NO MOSTEIRO SÃO BENTO
Mosteiro São Bento, sob a luz pouca, quase penumbra, escrevo. Os sinos lá fora badalam quartos de hora (deve ser um quarto para as quinze horas).
Venho aqui sempre para me abrigar do barulho perturbador desta São Paulo que não sabe calar. Gosto deste mosteiro: a luz pouca, os vitrais, as pinturas, a escultura interior. As inscrições em latim nos pórticos... Estou dentro do silêncio.

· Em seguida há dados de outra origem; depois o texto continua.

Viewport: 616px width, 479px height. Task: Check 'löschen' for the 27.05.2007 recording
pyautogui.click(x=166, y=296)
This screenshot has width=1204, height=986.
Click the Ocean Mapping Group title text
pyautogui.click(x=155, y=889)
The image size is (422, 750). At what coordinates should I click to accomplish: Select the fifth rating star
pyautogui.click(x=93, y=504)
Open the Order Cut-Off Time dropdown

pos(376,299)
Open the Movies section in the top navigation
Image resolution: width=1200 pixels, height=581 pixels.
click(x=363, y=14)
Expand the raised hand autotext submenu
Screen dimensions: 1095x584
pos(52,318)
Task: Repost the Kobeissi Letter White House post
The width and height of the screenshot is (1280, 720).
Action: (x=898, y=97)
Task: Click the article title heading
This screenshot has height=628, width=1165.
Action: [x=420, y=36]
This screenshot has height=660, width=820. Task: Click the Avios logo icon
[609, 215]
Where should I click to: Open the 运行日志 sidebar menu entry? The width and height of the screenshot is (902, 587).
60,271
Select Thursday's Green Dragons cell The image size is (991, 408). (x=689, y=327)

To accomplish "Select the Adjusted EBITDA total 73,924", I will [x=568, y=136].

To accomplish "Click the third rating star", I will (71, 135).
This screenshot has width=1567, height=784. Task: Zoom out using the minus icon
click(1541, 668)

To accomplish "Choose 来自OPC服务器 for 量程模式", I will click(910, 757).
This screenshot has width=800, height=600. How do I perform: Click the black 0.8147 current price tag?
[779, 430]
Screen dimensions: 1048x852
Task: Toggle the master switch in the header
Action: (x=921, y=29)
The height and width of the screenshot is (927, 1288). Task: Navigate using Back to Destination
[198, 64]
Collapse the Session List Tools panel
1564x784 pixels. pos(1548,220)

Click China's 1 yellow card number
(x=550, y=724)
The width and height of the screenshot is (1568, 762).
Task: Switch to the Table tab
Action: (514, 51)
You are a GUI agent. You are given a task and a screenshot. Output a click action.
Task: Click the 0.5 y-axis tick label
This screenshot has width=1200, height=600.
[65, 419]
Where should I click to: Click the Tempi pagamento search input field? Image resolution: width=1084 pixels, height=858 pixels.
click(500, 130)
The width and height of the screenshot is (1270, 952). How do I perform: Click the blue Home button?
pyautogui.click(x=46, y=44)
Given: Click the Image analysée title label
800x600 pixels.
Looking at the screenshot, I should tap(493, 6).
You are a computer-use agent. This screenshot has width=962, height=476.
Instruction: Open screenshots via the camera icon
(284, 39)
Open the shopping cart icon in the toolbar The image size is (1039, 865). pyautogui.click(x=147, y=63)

À minha direita há um vitral em tons verde-claro, pastel, cinza, roxo, azul claro, vermelho, amarelo... A luz o atravessa e ele se ilumina: as cores acendem luz verde, roxo, vermelho, pastel, amarelo, cinza, azul, e o transforma em lâmpada acesa vertical encravada na parede. As suas figuras vivem e se movimentam dentro da luz de que são feitas. Seus gestos se expandem, avançam para fora do vitral. É tudo tão requintado e rico de expressão que eu até me entristeço diante dessa beleza que há no ser humano. Se ele pode criar algo tão bonito é porque dentro dele essa beleza há. E fico pensando que um dom assim perde-se muitas vezes em desvãos. Tudo que é belo é tão inútil e perigoso. Essa inutilidade do belo é que nos dá essa sensação de grandeza e liberdade. O mergulho nessa inutilidade é que nos leva ao perigo, perigo de existir só para o inútil e o belo. Se estou possuída de beleza, estou possuída de liberdade, e isso é estar em perigo.
E olha o que está escrito abaixo dessa pintura vitral:
STANS IN ORATORIO DELECTVS DOMINI BENEDICTVS CORPORE ET SANGUINE DOMINICO MVNITVS INTER DISCIPVLORVM MANVS
O relógio bate as três horas. Vou embora. Já não sei mais nada dizer. Não quero mais escrever. Dói.